**Qué hacer**
A. Según el texto sobre la catástrofe de Bhopal, ¿cuántas toneladas de isocianato de metilo transportaba la nube tóxica?
B. Prosigue el texto sobre la catástrofe de Bhopal a partir de su última oración.

**Texto proporcionado**
**********
La madrugada del 3 de diciembre de 1984 en Bhopal, una ciudad del centro de la India que superaba el millón de habitantes, sufrió una nube tóxica cargada con 42 toneladas de isocianato de metilo, un producto muy venenoso. En la fábrica de pesticidas de la química estadounidense Union Carbide habían desactivado, para ahorrar, el sistema de refrigeración de los tanques y el catalizador de gases previo a la salida a la atmósfera y las tareas de limpieza de la planta se hicieron mal: el agua a presión y los cristales de cloruro sódico, restos metálicos y otras impurezas entraron en contacto con el gas almacenado e iniciaron la reacción que acabó en lo que ha sido etiquetado como la peor catástrofe industrial de todos los tiempos.

Murieron 15.000 personas, según cifras oficiales, y 100.000 más quedaron con secuelas permanentes: cáncer, enfermedades de estómago, hígado, riñón, pulmón y trastornos hormonales y mentales. Obviemos los animales muertos y el terreno afectado.
**********
**Datos proporcionados**
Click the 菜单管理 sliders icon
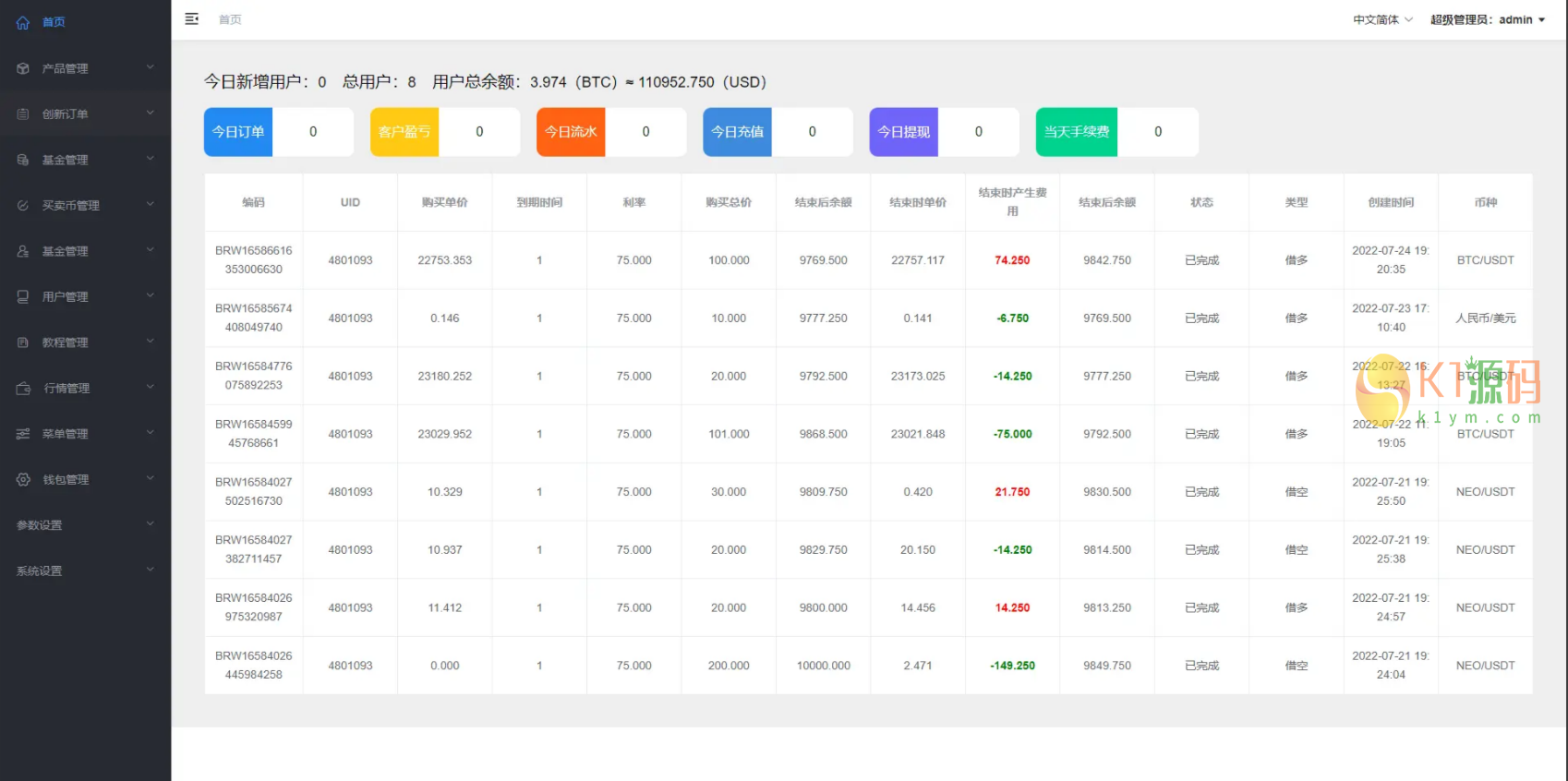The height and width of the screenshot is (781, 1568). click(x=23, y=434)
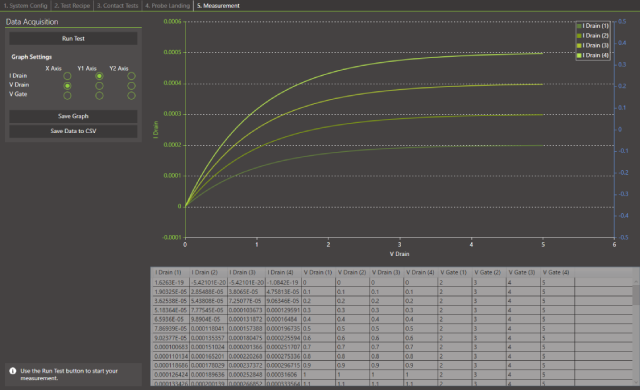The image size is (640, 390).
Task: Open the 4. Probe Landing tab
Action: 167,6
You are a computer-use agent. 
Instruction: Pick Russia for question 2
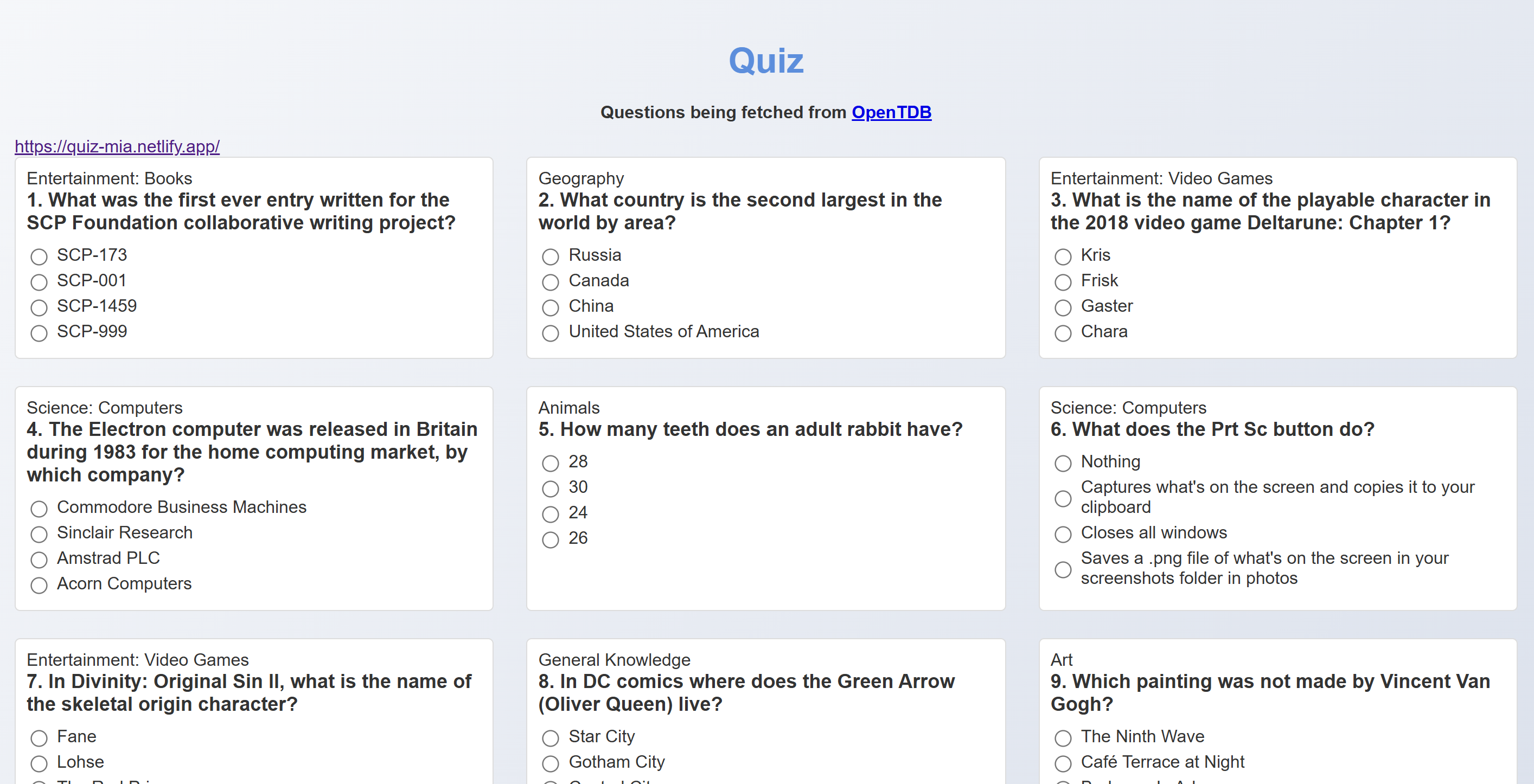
**********
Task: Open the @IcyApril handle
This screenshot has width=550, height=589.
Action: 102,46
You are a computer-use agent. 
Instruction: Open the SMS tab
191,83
**********
**Resultados esperados**
A. 42 toneladas.

B.
Warren Anderson, director de la planta, huyó y es prófugo junto a otros directivos extranjeros, pendientes de juicio 26 años después. El lunes pasado, un tribunal de Bhopal condenó por negligencia a 8 antiguos empleados -indios en torno a los 70 años, uno fallecido- a dos años de prisión y a pagar 100.000 rupias (1.774 euros). Salieron bajo fianza. Union Carbide pagará una multa de 8.870 euros.

Por acuerdo extrajudicial con el gobierno indio en 1989 la indemnización a las víctimas alcanzó los 393 millones de euros. Tendrían que haber recibido hasta ahora 890 euros por cabeza; muchos aseguran no haber visto una rupia.

A pesar de todos los esfuerzos que estrena Europa por igualarse al mundo en desamparo nunca podremos competir con las condiciones de insalubridad, injusticia e impunidad que ofrecen países emergentes donde la carne humana está infinitamente más barata.